(Edited) How to get random number in Haskell witho

2019-07-07 07:34发布

问题:

I want to have a function that return different stdGen in each call without IO. I've tried to use unsafePerformIO, as the following code.

import System.IO.Unsafe
import System.Random

myStdGen :: StdGen
myStdGen = unsafePerformIO getStdGen

But when I try to call myStdGen in ghci, I always get the same value. Have I abused unsafePerformIO? Or is there any other ways to reach my goal?

EDIT Sorry, I think I should describe my question more precisely.

Actually, I'm implementing a variation of the treap data strutcure, which needs a special 'merge' operation. It relies on some randomness to guarentee amortized O(log n) expected time complexity.

I've tried to use a pair like (Tree, StdGen) to keep the random generator for each treap. When inserting a new data to the treap, I would use random to give random value to the new node, and then update my generator. But I've encountered a problem. I have a function called empty which will return an empty treap, and I used the function myStdGen above to get the random generator for this treap. However, if I have two empty treap, their StdGen would be the same. So after I inserted a data to both treap and when I want to merge them, their random value would be the same, too. Therefore, I lost the randomness which I relies on.

That's why I would like to have a somehow "global" random generator, which yields different StdGen for each call, so that each empty treap could have different StdGen.

回答1:

This is not a good use of unsafePerformIO.

The reason you see the same number repeatedly in GHCi is that GHCi itself does not know that the value is impure, and so remembers the value from the last time you called it. You can type IO commands into the top level of GHCi, so you would expect to see a different value if you just type getStdGen. However, this won't work either, due to an obscure part of the way GHCi works involving not reverting top-level expressions. You can turn this of with :set +r:

> :set +r
> getStdGen
2144783736 1
> getStdGen
1026741422 1

Note that your impure function pretending to be pure will still not work.

> myStdGen
480142475 1
> myStdGen
480142475 1
> myStdGen
480142475 1

You really do not want to go down this route. unsafePerformIO is not supposed to be used this way, and nor is it a good idea at all. There are ways to get what you wanted (like unsafePerformIO randomIO :: Int) but they will not lead you to good things. Instead you should be doing calculations based on random numbers inside a random monad, and running that in the IO monad.

Update

I see from your updatee why you wanted this in the first place.

There are many interesting thoughts on the problem of randomness within otherwise referentially transparent functions in this answer.

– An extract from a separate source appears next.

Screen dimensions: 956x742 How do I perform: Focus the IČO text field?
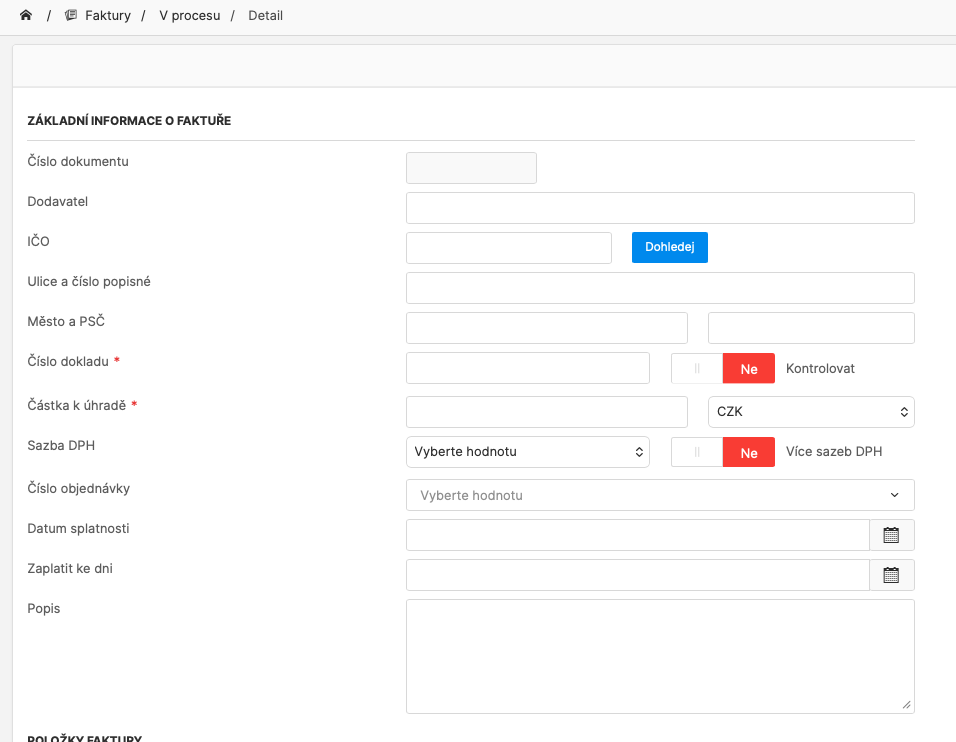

Despite the fact that some people advocate the use of unsafePerformIO in this case, it is still a bad idea for a number of reasons which are outlined in various parts of that page. In the end, if a function depends on a source of randomness it is best for that to be specified in it's type, and the easiest way to do that is put it in a random monad. This is still a pure function, just one that takes a generator when it is called. You can provide this generator by asking for a random one in the main IO routine.

A good example of how to use the random monad can be found here.



回答2:

Do I abused unsafePerformIO

Heck yes! The "distinguishing features of a pure function" are

  • No side-effects
  • Referentially transparent, i.e. each subsequent eval of the result must yield the same.

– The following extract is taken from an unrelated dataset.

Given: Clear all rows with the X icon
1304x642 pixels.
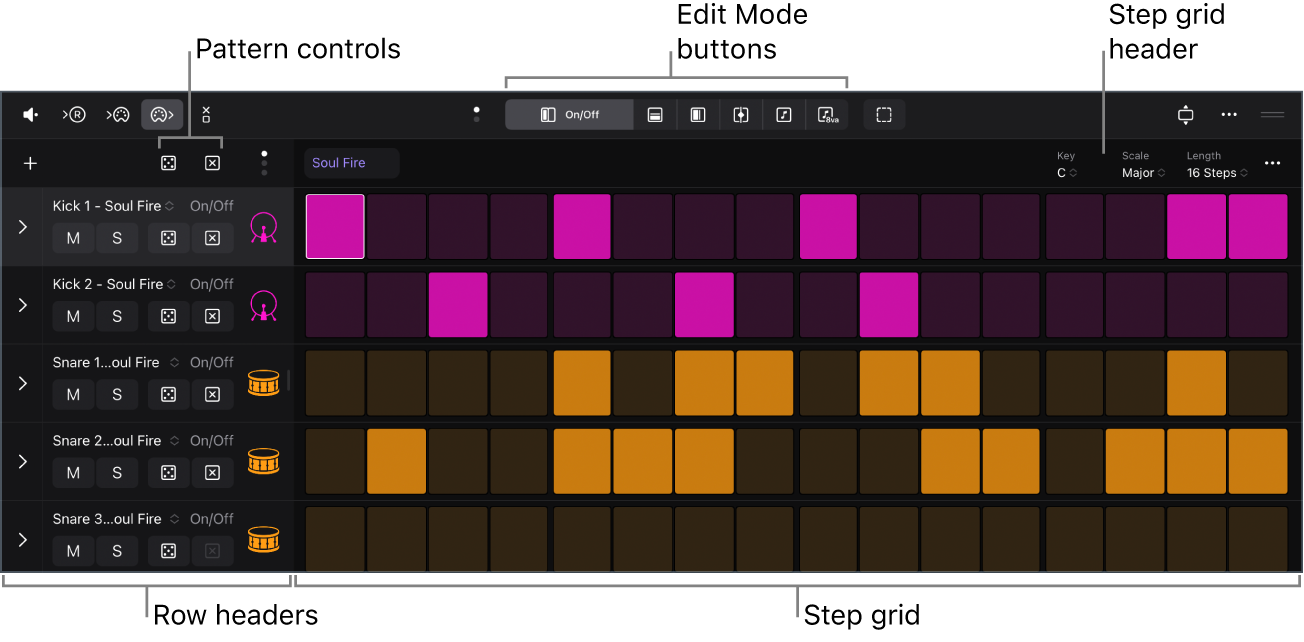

There is in fact a way to achieve your "goal", but the idea is just wrong.

myStdGen :: () -> StdGen
myStdGen () = unsafePerformIO getStdGen

Because this is a (useless) function call instead of a CAF, it'll evaluate the IO action at each call seperately.

Still, I think the compiler is pretty much free to optimise that away, so definitely don't rely on it.

EDIT upon trying I noticed that getStdGen itself always gives the same generator when used within a given process, so even if the above would use more reasonable types it would not work.


Note that correct use of pseudorandomness in algorithms etc. does not need IO everywhere – for instance you can manually seed your StdGen, but then properly propagate it with split etc.. A much nicer way to handle that is with a randomness monad. The program as a whole will then always yield the same result, but internally have all different random numbers as needed to work usefully.

Alternatively, you can obtain a generator from IO, but still write your algorithm in a pure random monad rather than IO.


There's another way to obtain "randomness" in a completely pure algorithm: require the input to be Hashable! Then, you can effectively use any function argument as a random seed. This is a bit of a strange solution, but might work for your treap application (though I reckon some people would not classify it as a treap anymore, but as a special kind of hashmap).



回答3:

Yes, you have abused unsafePerformIO. There are very few valid reasons to use unsafePerformIO, such as when interfacing with a C library, and it's also used in the implementation of a handful of core libraries (I think ST being one of them). In short, don't use unsafePerformIO unless you're really really sure of what you're doing. It is not meant for generating random numbers.

Recall that functions in Haskell have to be pure, meaning that they only depend on their inputs. This means that you can have a pure function that generates a "random" number, but that number is dependent on the random generator you pass to it, you could do something like

myStdGen :: StdGen
myStdGen = mkStdGen 42

Then you could do

randomInt :: StdGen -> (Int, StdGen)
randomInt g = random

But then you must use the new StdGen returned from this function moving forward, or you will always get the same output from randomInt.


So you may be wondering, how do you cleanly generate random numbers without resorting to IO? The answer is the State monad. It looks similar to

newtype State s a = State { runState :: s -> (a, s) }

And its monad instance looks like

instance Monad (State s) where
    return a = State $ \s -> (a, s)
    (State m) >>= f = State $ \s -> let (a, newState) = m s
                                        (State g)     = f a
                                    in g newState

It's a little confusing to look at the first time, but essentially all the state monad does is fancy function composition. See LYAH for a more detailed explanation. What's important to note here is that the type of s does not change between steps, just the a parameter can change.

You'll notice that s -> (a, s) looks a lot like our function StdGen -> (Int, StdGen), with s ~ StdGen and a ~ Int. That means that if we did

randomIntS :: State StdGen Int
randomIntS = State randomInt

Then we could do

twoRandInts :: State StdGen (Int, Int)
twoRandInts = do
    a <- randomIntS
    b <- randomIntS
    return (a, b)

Then it can be run by supplying an initial state:

main = do
    g <- getStdGen
    print $ runState twoRandInts g

The StdGen still comes out of IO, but then all the logic itself occurs within the state monad purely.